Microcar in contromano sulla A-29, due minorenni salvate dalla Fiamme Gialle

Una microcar contromano sull’autostrada A29, due ragazze di appena 16 anni terrorizzate a bordo e una tragedia sfiorata grazie al sangue freddo di due finanzieri. È successo tutto nel giro di pochi minuti nei pressi dello svincolo di Castelvetrano, in direzione Mazara del Vallo.

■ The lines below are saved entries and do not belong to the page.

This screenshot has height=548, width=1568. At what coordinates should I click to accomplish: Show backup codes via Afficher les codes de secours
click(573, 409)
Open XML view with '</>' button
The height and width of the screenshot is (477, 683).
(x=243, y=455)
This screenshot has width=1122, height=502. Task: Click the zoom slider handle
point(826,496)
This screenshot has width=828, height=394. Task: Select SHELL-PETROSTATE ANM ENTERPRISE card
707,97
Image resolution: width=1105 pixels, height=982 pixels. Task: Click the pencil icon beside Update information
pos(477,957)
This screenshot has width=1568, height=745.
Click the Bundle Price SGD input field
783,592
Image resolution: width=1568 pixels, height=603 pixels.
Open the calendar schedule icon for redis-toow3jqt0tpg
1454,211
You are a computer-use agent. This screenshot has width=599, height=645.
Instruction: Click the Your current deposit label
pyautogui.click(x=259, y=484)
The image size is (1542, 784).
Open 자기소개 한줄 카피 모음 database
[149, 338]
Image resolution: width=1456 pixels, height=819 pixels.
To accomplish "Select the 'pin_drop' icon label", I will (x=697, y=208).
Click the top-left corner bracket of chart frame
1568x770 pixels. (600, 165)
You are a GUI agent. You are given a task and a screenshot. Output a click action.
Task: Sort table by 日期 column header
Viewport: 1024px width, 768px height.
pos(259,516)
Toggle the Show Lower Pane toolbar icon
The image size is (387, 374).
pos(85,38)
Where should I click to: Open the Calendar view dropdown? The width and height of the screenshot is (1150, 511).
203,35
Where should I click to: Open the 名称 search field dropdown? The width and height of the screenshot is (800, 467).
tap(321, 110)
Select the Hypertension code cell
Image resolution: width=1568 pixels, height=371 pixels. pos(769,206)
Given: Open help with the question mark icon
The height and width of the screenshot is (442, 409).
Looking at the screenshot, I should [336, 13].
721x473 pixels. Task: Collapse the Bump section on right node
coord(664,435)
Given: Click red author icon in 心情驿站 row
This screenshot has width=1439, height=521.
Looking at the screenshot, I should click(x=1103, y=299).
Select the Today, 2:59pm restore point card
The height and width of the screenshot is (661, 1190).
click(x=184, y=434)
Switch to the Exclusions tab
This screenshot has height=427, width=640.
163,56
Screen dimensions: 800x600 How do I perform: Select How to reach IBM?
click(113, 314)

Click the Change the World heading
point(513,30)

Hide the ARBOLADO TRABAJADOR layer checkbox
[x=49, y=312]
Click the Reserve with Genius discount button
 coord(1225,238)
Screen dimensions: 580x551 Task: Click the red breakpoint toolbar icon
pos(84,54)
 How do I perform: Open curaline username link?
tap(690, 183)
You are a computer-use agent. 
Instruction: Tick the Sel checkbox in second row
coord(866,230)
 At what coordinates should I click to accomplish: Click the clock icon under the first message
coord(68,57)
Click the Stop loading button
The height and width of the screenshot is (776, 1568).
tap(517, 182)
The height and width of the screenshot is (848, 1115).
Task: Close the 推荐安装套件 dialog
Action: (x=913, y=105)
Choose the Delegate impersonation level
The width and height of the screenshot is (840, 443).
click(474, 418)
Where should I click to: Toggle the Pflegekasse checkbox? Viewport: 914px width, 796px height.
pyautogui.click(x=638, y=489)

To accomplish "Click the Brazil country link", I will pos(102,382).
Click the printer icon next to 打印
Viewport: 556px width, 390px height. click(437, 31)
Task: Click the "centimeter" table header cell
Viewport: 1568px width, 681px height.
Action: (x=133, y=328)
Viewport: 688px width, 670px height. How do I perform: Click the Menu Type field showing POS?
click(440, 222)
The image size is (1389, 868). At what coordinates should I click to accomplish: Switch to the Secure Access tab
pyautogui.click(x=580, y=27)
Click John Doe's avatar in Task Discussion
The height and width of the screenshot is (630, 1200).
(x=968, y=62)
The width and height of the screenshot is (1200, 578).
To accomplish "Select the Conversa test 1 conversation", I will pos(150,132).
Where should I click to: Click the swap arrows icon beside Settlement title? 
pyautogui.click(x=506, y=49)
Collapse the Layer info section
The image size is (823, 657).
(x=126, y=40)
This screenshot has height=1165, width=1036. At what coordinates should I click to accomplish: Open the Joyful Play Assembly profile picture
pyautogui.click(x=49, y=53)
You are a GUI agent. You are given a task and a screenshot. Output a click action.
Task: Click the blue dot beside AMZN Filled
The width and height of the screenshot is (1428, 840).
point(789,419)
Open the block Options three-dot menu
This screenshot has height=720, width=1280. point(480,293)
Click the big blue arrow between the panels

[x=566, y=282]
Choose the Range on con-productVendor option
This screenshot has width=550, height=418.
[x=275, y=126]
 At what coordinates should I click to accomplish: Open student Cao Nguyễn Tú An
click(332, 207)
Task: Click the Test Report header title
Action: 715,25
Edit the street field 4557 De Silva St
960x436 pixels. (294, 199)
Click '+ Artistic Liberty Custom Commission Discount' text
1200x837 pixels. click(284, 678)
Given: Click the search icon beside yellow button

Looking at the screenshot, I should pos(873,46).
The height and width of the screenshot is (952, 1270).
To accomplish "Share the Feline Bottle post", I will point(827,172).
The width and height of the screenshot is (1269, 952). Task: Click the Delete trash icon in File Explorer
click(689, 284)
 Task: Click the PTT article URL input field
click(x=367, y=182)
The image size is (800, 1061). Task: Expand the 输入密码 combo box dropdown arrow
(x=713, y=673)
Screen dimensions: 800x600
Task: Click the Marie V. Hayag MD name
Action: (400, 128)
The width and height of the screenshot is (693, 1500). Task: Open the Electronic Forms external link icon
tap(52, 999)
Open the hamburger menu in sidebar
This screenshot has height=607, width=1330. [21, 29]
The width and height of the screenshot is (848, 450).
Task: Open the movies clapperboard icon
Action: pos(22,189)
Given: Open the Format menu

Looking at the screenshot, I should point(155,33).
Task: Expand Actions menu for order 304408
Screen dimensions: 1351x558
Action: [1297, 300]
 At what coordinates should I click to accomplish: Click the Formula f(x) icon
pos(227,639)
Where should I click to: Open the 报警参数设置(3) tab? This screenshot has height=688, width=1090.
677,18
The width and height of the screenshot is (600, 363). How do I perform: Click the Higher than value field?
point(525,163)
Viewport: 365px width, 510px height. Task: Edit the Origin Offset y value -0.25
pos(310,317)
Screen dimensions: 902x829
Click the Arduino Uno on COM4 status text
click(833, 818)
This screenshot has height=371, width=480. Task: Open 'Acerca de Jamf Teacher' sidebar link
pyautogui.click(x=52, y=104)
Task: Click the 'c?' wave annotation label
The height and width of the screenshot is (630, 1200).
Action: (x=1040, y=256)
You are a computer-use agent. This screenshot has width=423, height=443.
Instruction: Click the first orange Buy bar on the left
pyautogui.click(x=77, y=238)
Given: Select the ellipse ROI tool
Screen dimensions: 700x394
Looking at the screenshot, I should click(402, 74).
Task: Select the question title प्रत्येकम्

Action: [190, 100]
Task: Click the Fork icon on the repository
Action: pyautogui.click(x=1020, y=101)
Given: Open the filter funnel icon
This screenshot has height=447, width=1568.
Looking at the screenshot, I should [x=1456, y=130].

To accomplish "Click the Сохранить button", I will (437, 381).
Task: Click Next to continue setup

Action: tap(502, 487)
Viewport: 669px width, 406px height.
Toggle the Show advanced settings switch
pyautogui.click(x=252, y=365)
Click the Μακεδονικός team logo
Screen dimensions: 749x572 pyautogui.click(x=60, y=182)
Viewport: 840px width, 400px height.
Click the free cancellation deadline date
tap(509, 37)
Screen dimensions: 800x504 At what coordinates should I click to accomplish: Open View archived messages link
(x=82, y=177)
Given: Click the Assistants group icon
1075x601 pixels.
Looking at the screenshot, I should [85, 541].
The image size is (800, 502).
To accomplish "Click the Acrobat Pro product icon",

I militari della Guardia di Finanza erano impegnati nel servizio di scorta del procuratore di Gela, Salvatore Vella, quando improvvisamente hanno notato una scena anomala: due autoarticolati che sterzano bruscamente, evitando per un soffio l’impatto con un veicolo. È una microcar, piccola, bianca, con a bordo due adolescenti. Procede contromano, ignara – o forse paralizzata dal panico – mentre l’autostrada si snoda davanti a lei con flussi di traffico in piena corsa.

A quel punto la scorta non esita. I due finanzieri attivano lampeggianti e sirene, si piazzano di traverso sulla corsia di sorpasso, creando una barriera umana e meccanica per proteggere la piccola vettura. Un gesto rapido, istintivo, ma che ha evitato l’irreparabile.

La microcar si ferma, le ragazze riescono a fare inversione e, sempre accompagnate dai finanzieri, escono in sicurezza allo svincolo di Castelvetrano.

Fuori dall’autostrada, l’abbraccio con i genitori e le lacrime. Piangono le due sedicenni, piangono le famiglie, scosse ma consapevoli di quanto sia stato vicino il baratro. A loro, i militari non dicono molto. Solo un cenno, un sorriso. Perché a volte, l’eroismo si manifesta nel silenzio di chi fa semplicemente il proprio dovere.